Thursday, October 13, 2011

FinCEN: Fraud and Mortgage Rescue Schemes

The Financial Crimes Enforcement Network (FinCEN) has just released its 20th issue of the SAR Activity Review - Trends, Tips, and Issues. The publication provides information about SARs and Remote Deposit Capture risks, Organized Retail Crime, Health Care Fraud, Elder Financial Exploitation, and more.
Of particular interest is a section devoted to the U.S. Trustee Program's (USTP) civil enforcement activity targeting bankruptcy-related mortgage fraud and mortgage rescue schemes. The USTP is a unit in the Department of Justice (DOJ) responsible for overseeing the administration of bankruptcy cases and private trustees. In that capacity, it also identifies and helps investigate bankruptcy fraud and abuse in coordination with United States Attorneys, the Federal Bureau of Investigation, and other law enforcement agencies.
In this SAR Activity Review, USTP provides information regarding its role in combating these schemes, and, importantly, provides tips to financial institutions on detecting such unlawful activity.
The following outline provides:
  • A Brief statement
  • Financial Consultant Schemes (Red Flags)
  • Sale-Lease Back and Property Transfer Schemes (Red Flags)
  • Reverse Mortgage Schemes
  • Library – Download Issuance
A Brief Statement
Bankruptcy-related mortgage fraud and mortgage rescue schemes use know how to exploit the federal bankruptcy court system.
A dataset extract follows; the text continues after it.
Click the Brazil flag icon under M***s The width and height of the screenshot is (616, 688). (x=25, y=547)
Perpetrators of mortgage foreclosure rescue fraud schemes use these courts as a means to defraud vulnerable consumers in jeopardy of losing their homes to foreclosure or eviction.
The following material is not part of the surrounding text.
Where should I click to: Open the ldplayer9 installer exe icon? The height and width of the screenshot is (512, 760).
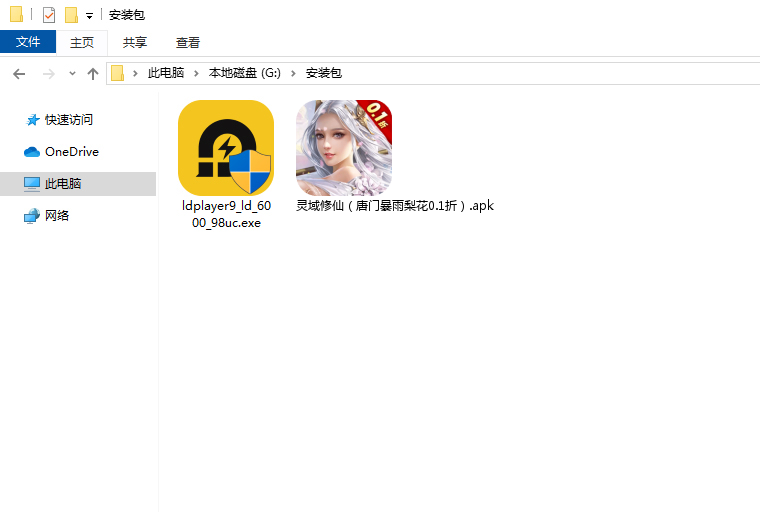[226, 148]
Here's a strategy used by perpetrators:

1) The filing of a bankruptcy case triggers an automatic stay.
2) This filing then immediately stops all collections actions.
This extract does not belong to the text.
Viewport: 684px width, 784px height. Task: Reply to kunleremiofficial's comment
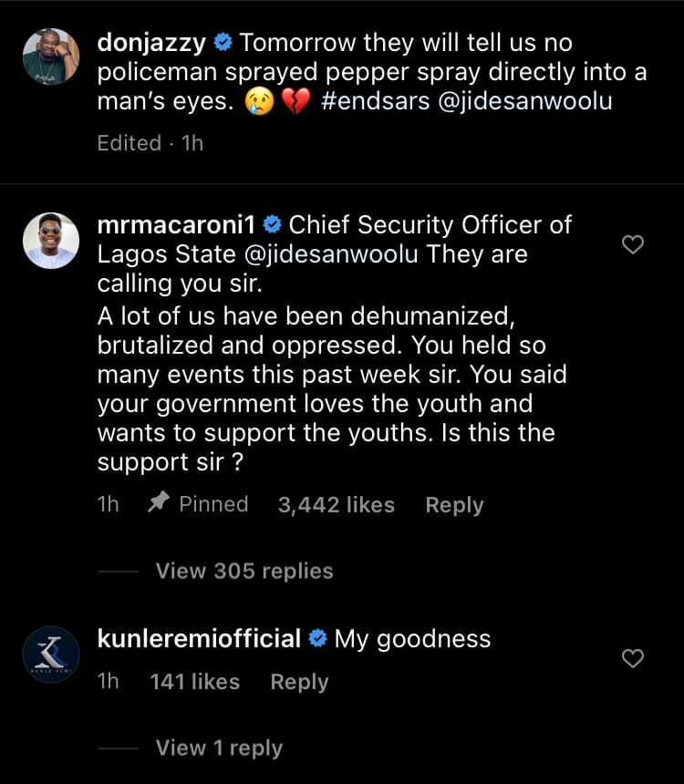299,682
Point 1: Perpetrators often take advantage of the automatic stay, using it to give consumers the impression that the perpetrators' false promises of saving their homes are true since collection activities cease - at least temporarily.

Point 2: In some of these schemes, perpetrators use the courts by recommending to consumers that they file bankruptcy to eliminate their unsecured debt and thereby position themselves to buy back their houses as part of a sale-lease back scheme.

Point 3: Sometimes the perpetrators themselves file bankruptcy to discharge the debt they incurred as part of their mortgage fraud schemes. 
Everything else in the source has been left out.